Abstract 3468: Beneficial Effects of Trimetazidine on Right Ventricular Function and Myocardial Metabolism in Right Ventricular Hypertrophy Induced by Pulmonary Artery Banding
Introduction: Right ventricular hypertrophy (RVH) and right ventricular failure are major determinants of prognosis and functional state of patients with congenital heart disease or pulmonary artery hypertension (PAH).
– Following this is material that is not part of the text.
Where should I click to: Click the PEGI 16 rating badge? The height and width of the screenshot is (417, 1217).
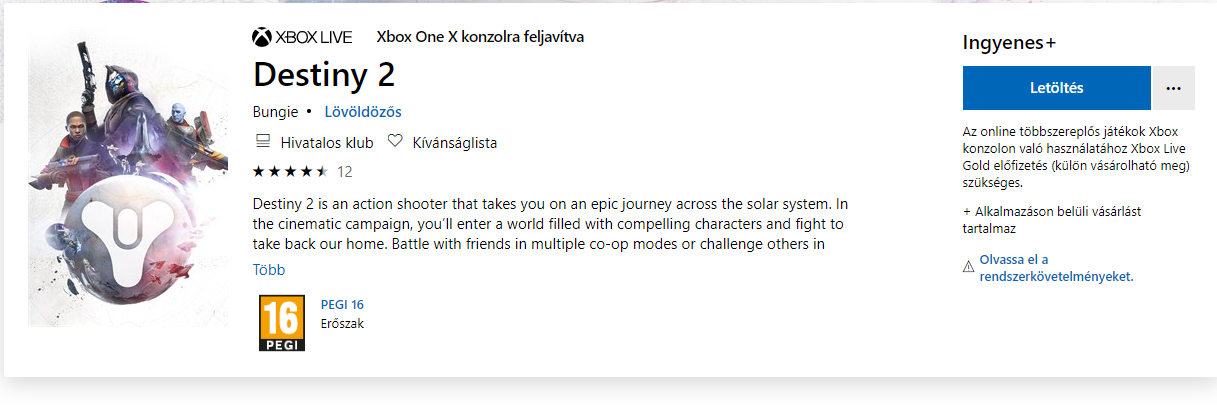(281, 323)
We previously reported that a metabolic shift to glycolysis occurs in RVH associated with experimental PAH. Moreover, dichloroacetate, an inhibitor of mitochondrial pyruvate dehydrogenase kinase enhances glucose oxidation and improves RV function in experimental PAH. We hypothesize that another metabolic modulator, trimetazidine, a blocker of fatty acid oxidation, will also restore RV function by blocking fatty acid oxidation and improving glucose oxidation in RVH caused by pulmonary artery banding (PAB).
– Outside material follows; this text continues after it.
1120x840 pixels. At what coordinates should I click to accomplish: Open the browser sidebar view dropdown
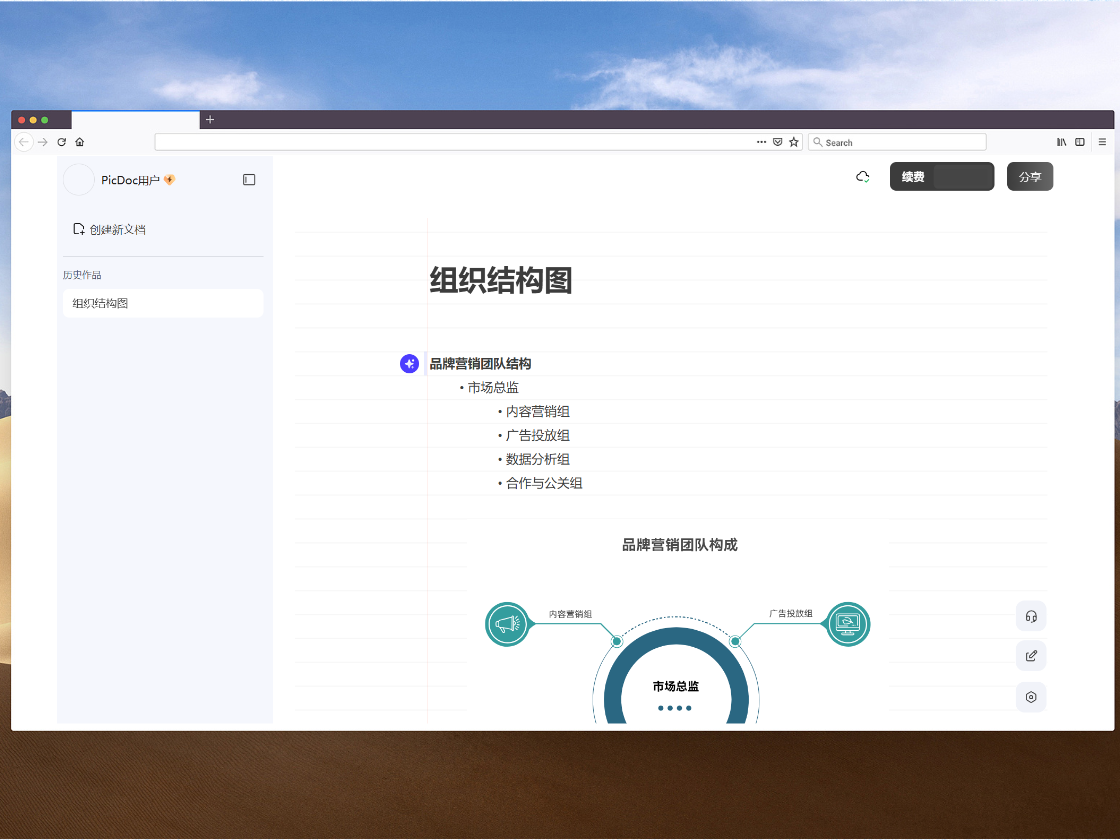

Methods and Results: RVH was induced in Sprague-Dawley rats by PAB (using a 1.3 mm constrictor placed by partial median sternotomy). Trimetazidine (0.7g/L) was added to drinking water after the surgery. 8 weeks later, the RV/LV+Septum weight ratio was increased from 0.25±0.01 to 0.60±0.03 with PAB and reduced to 0.50±0.03 by trimetazidine (P<0.05). Cardiac output measured using thermodilution decreased from 165±15 to 91±4 ml/min with PAB and increased to 118 ml/min by trimetazidine (P<0.005). O2-consumption of 140 mg samples of RV was measured using high-resolution respirometry. PAB reduced RV O2-consumption from 296±23 to 258±9 pM/(sec*ml) (P<0.005) and was improved by trimetazidine to 386±26 pM/(sec*ml) (P<0.05). Immunostaining showed a 2-fold increase of Glut1 expression in RV myocytes in PAB. Trimetazidine normalized glut1 expression in RV myocytes. In the RV Langendorff model, the monophasic action potential at 20% repolarization was prolonged from 12.66±1.41 to 24.25±0.75 ms in PAB group and reduced to 12.71±0.39 ms by trimetazidine (P<0.01). The QTc on the surface EKG (lead II) increased from 0.12±0.01 to 0.22±0.01 s and reduced to 0.19±0.01 s by trimetazidine (P<0.05). Consistently, the downregulation of Kv1.5 observed in PAB-induced RVH was restored by trimetazidine.
Conclusions: Trimetazidine, an inhibitor if fatty acid oxidation, partially reverses electrical remodeling and enhances RV function in the PAB model. Trimetazidine is a potential therapy for RVH.